» **THE PROBLEM**
Where a line of the listing below includes the word "will", reproduce that line.

» **RECORDS FOR THE EXERCISE**
⁂
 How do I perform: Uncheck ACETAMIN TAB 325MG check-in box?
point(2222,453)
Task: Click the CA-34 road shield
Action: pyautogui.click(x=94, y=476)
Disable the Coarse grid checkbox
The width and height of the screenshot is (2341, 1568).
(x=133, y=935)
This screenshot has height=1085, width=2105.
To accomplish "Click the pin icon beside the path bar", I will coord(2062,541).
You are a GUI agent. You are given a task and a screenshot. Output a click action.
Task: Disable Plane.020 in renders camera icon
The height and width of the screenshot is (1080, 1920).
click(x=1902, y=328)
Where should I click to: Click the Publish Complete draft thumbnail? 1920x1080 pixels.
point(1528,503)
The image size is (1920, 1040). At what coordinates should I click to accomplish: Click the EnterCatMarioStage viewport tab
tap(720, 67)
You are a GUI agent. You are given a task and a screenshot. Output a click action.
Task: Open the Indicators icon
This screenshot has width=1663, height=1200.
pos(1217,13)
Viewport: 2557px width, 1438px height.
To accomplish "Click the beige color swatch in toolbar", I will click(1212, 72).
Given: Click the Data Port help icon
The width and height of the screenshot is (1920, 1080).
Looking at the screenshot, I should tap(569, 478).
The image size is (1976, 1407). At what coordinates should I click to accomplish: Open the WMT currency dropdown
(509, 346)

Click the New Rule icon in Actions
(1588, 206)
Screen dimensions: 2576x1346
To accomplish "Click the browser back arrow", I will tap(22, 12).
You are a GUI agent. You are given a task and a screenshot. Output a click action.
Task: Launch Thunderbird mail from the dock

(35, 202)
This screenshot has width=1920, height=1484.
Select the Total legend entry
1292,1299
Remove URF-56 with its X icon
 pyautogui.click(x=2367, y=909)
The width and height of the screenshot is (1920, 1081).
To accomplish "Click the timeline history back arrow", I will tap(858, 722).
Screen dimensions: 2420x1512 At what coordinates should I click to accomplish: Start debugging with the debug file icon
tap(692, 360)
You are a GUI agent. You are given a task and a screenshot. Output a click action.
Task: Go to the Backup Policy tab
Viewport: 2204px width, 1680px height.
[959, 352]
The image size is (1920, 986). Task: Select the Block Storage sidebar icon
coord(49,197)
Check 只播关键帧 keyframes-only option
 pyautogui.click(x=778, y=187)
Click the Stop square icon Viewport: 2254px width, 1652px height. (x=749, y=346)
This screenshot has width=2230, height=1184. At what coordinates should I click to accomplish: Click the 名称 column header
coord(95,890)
⁂
» **ANSWER SECTION**
To accomplish "Click the pin icon beside the path bar", I will coord(2062,541).
To accomplish "Click the beige color swatch in toolbar", I will click(1212, 72).
To accomplish "Click the browser back arrow", I will tap(22, 12).
To accomplish "Click the timeline history back arrow", I will tap(858, 722).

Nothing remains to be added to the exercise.